◆ ASSIGNMENT: All records below should be repeated exactly, with the pictures left out.

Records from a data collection
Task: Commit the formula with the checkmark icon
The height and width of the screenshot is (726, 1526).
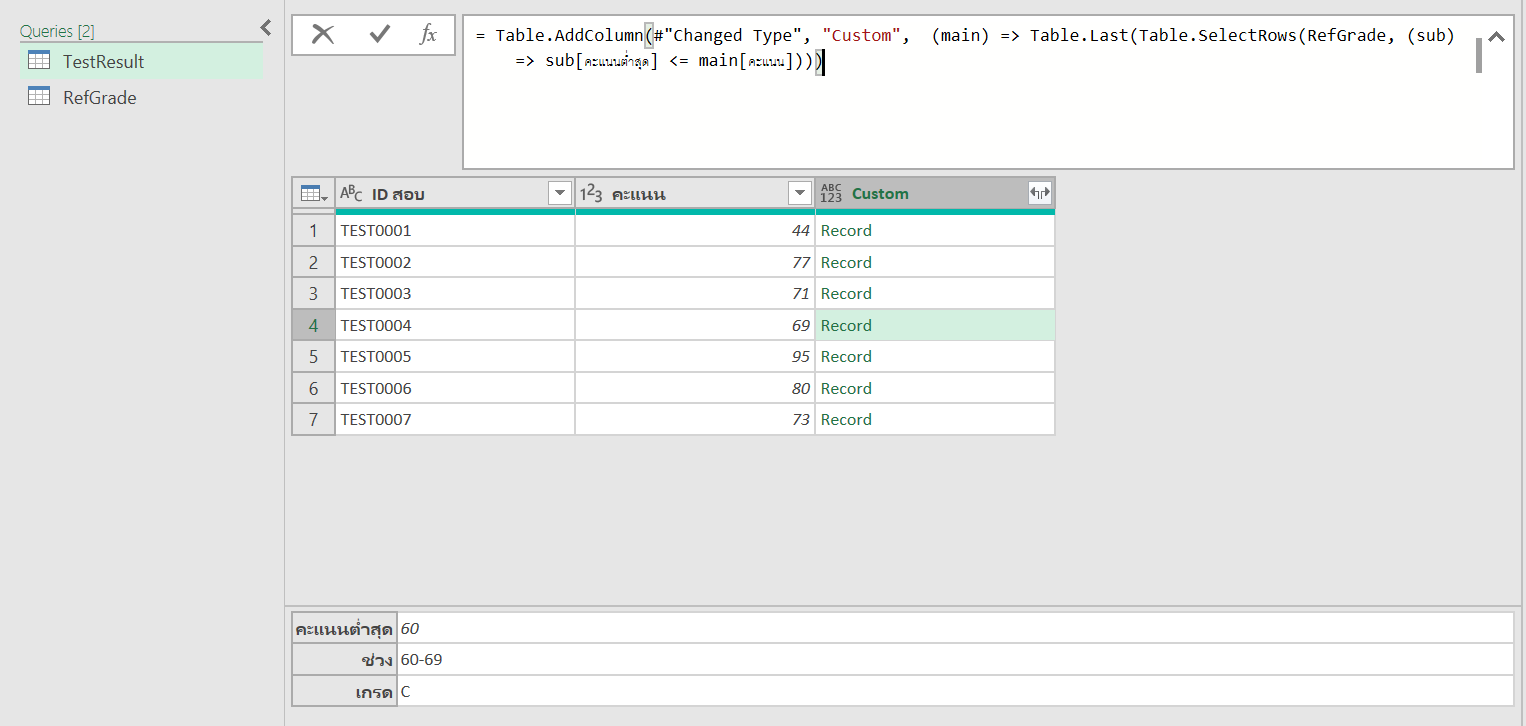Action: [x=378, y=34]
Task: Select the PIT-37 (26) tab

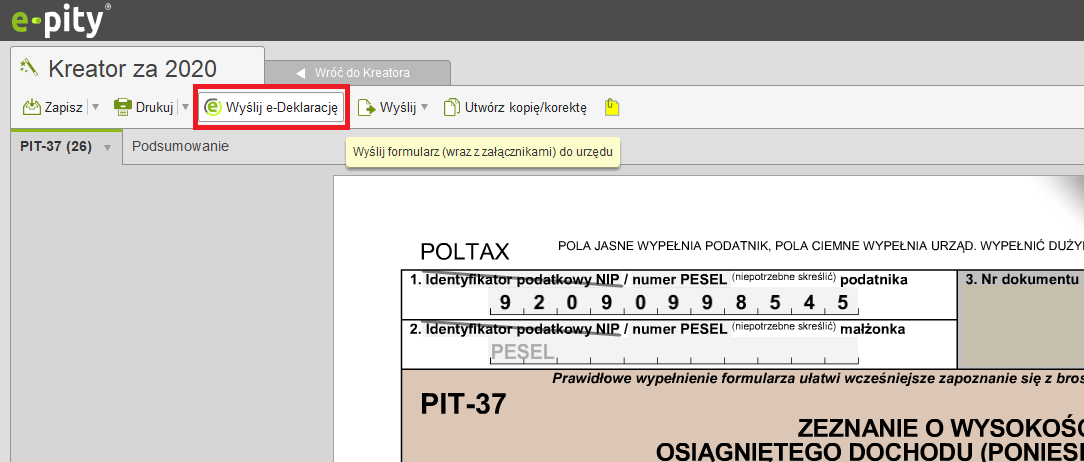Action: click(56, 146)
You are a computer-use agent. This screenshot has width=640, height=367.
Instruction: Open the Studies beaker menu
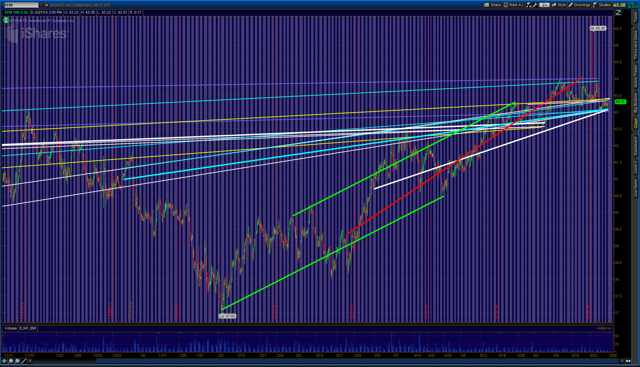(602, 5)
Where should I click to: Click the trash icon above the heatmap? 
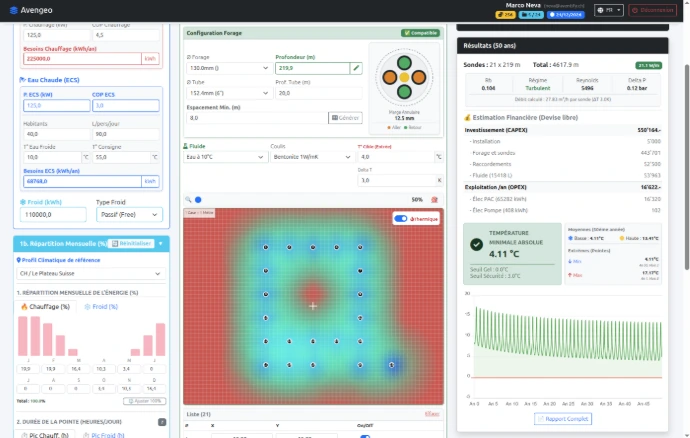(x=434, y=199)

◆ RESPONSE:
Task: Commit the formula with the checkmark icon
The height and width of the screenshot is (726, 1526).
Action: [x=378, y=34]
Task: Select the PIT-37 (26) tab

Action: click(56, 146)
You are a computer-use agent. This screenshot has width=640, height=367.
Instruction: Open the Studies beaker menu
(602, 5)
Where should I click to: Click the trash icon above the heatmap? 
(x=434, y=199)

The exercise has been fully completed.